Taiwo Egunjobi’s Cinema of the Trapped

In grave dramas of styled minimalism, the Ibadan-born director constructs harsh worlds of dangerous dreams, in which characters are caught up in greed and violence.
Taiwo Egunjobi profiled in Open Country Mag

Does Taiwo Egunjobi have a personal philosophy? “Not one,” he says, “but a few guiding ideas.”

Taiwo Egunjobi’s Cinema of the Trapped

When Taiwo Egunjobi first began to sketch the emotional and visual palettes of A Green Fever, his historical mystery set during military rule, he sought inspiration in his father’s old magazines. He knew he didn’t want spectacle. He wanted mood, he wanted texture. There was an unease in that era and he wanted it to bleed into the story. He shows me pictures of print archives of Newswatch, Tell, and West Africa: a full-bodied time capsule of the Nigeria of the 1960s, ‘70s, and ‘80s. One magazine is themed Africa, with articles announcing: “Obote Secondcoming,” “Senghor Bows Out.” Another samples IKB beauty products. “They had the most beautiful advertisements,” he says, recounting to me glossy beer and cigar ads, the bold colours of the beverages, the effortless elegance of well-dressed men and glamorous women smiling out of vintage spreads. For a long time, those ads were the most exciting part of his reading. But as he grew older, he began to dwell on the stories. The letters to editors. The musings of citizens. The political intrigues of military men angling for power.

The research process was extensive, not because of imposed complexity but because he was, as always, chasing authenticity. He needed to achieve the cloistered, tense atmosphere of the ’80s, the grainy feel of an period he hadn’t lived but somehow carried. He looked at the literature and cinema set in that decade. He read a novel by Chris Abani that he can’t quite name now but remembers for its “sordid” honesty. He watched Izu Ojukwu’s ‘76, parsed design references from Kunle Afolayan’s Swallow, and explored YouTube for Ade Love trailers.

• [REQUIRED WORK] According to the profile of Taiwo Egunjobi, why was his research for A Green Fever so extensive? Answer in one to three sentences.

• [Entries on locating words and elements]
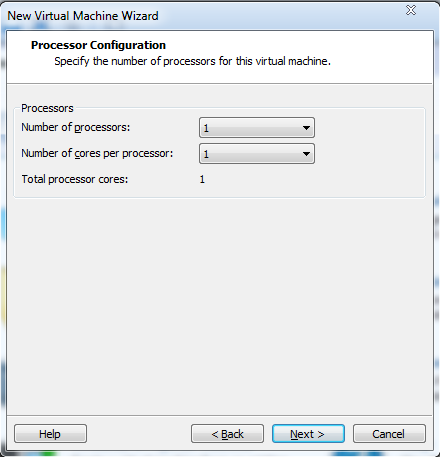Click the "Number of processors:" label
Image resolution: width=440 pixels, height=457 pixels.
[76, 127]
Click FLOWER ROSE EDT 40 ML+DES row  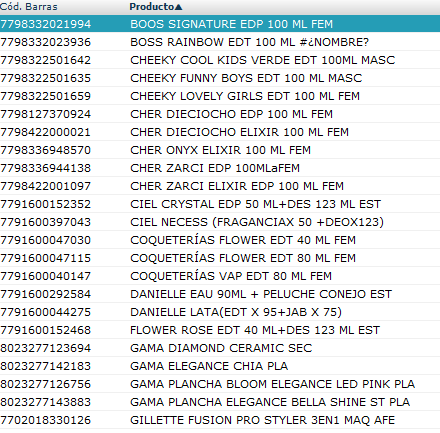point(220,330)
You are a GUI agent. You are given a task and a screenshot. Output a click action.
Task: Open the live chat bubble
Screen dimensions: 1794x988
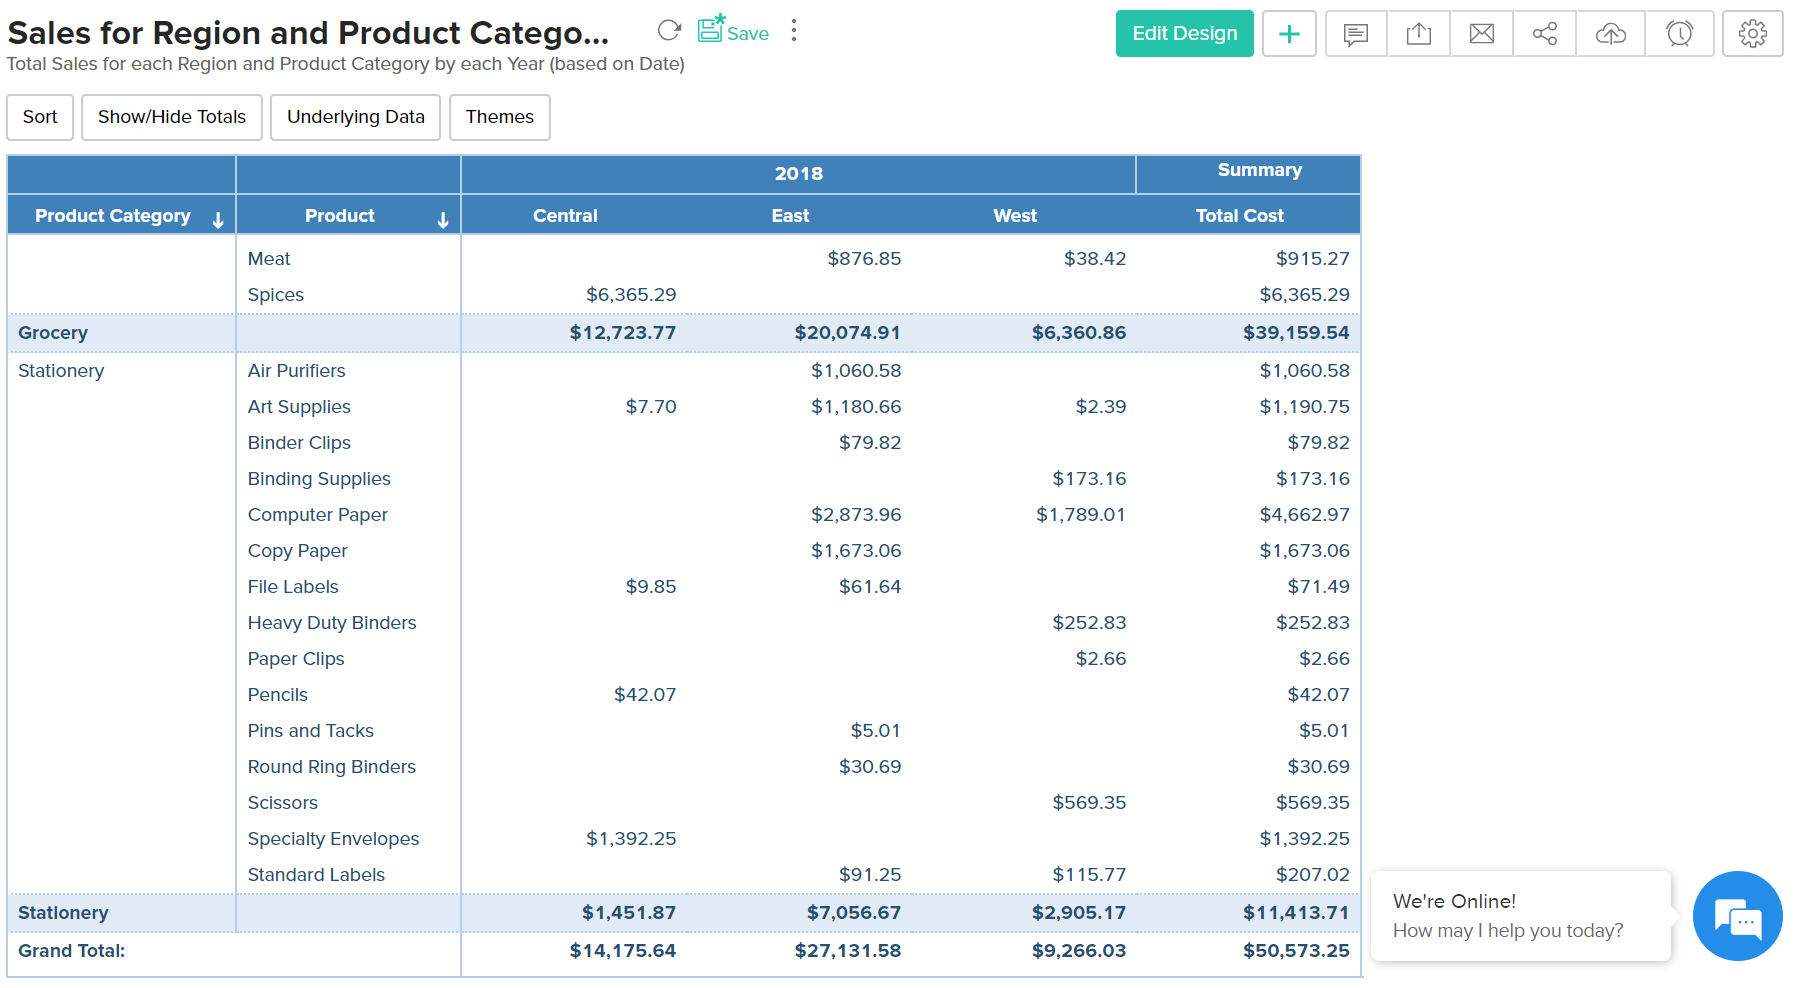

• [RESULT BELOW] The research was extensive not because of imposed complexity but because Egunjobi was, as always, chasing authenticity. He needed to capture the cloistered, tense atmosphere of the ’80s and the grainy feel of a period he hadn’t lived but somehow carried.